Věra Šedivá-Trnková (March 16, 1934 – 27 May 2018) was a Czech mathematician known for her work in topology and in category theory.

==Early life and education==
Trnková was born on March 16, 1934, in Berehove, then in Czechoslovakia and now in Ukraine; her father was a forester. By the time she was in high school, her family lived in Prague, and she went to Charles University for study in mathematics. There, she worked with Miroslav Katětov on general topology, earning a master's degree in 1957 with the thesis Collectionwise normal and strongly paracompact spaces on strengthened definitions for normal spaces.

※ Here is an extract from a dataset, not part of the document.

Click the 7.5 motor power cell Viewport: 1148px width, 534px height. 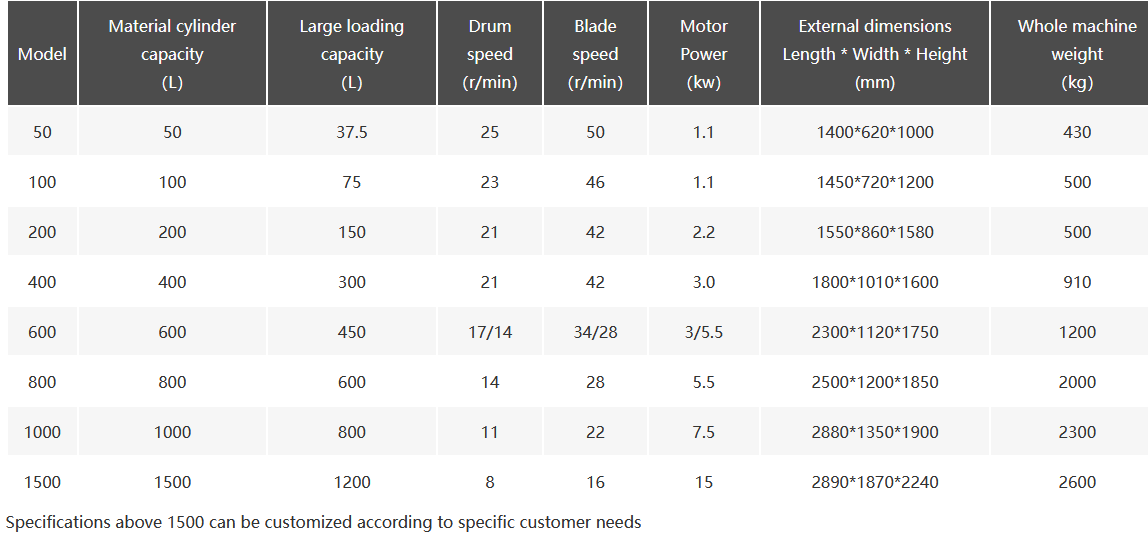tap(704, 432)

She continued her work on topology at Charles University as a doctoral student of Eduard Čech, earning a candidate's degree (the Czech equivalent of a Ph.D.) in 1961 with the dissertation Non-F-Topologies. Much later, in 1989, she was also given the Dr.Sc. degree, corresponding to a habilitation.

==Later life and career==
In 1960, while still a student, Trnková became an assistant professor at Charles University. She was promoted to docent (associate professor), senior researcher, and full professor in 1967, 1986, and 1991, respectively.

She became Professor Emeritus in 1999, although she remained active in both teaching and research until a few years before her death on 27 May 2018.

==Research==
Despite beginning her career working in general topology, Trnková shifted as early as 1962 to category theory. Her work in this area included the study of formal completions of categories, the embeddings of categories into categories of topological spaces, category-theoretic automata theory, and the isomorphism of product objects in categories.

She became the author of over 100 research papers and two monographs:
- Combinatorial, algebraic and topological representations of groups, semigroups and categories (with Aleš Pultr, North-Holland Mathematical Library 22, North-Holland, 1980)
- Automata and algebras in categories (with Jiří Adámek, Mathematics and its Applications 37, Kluwer, 1990)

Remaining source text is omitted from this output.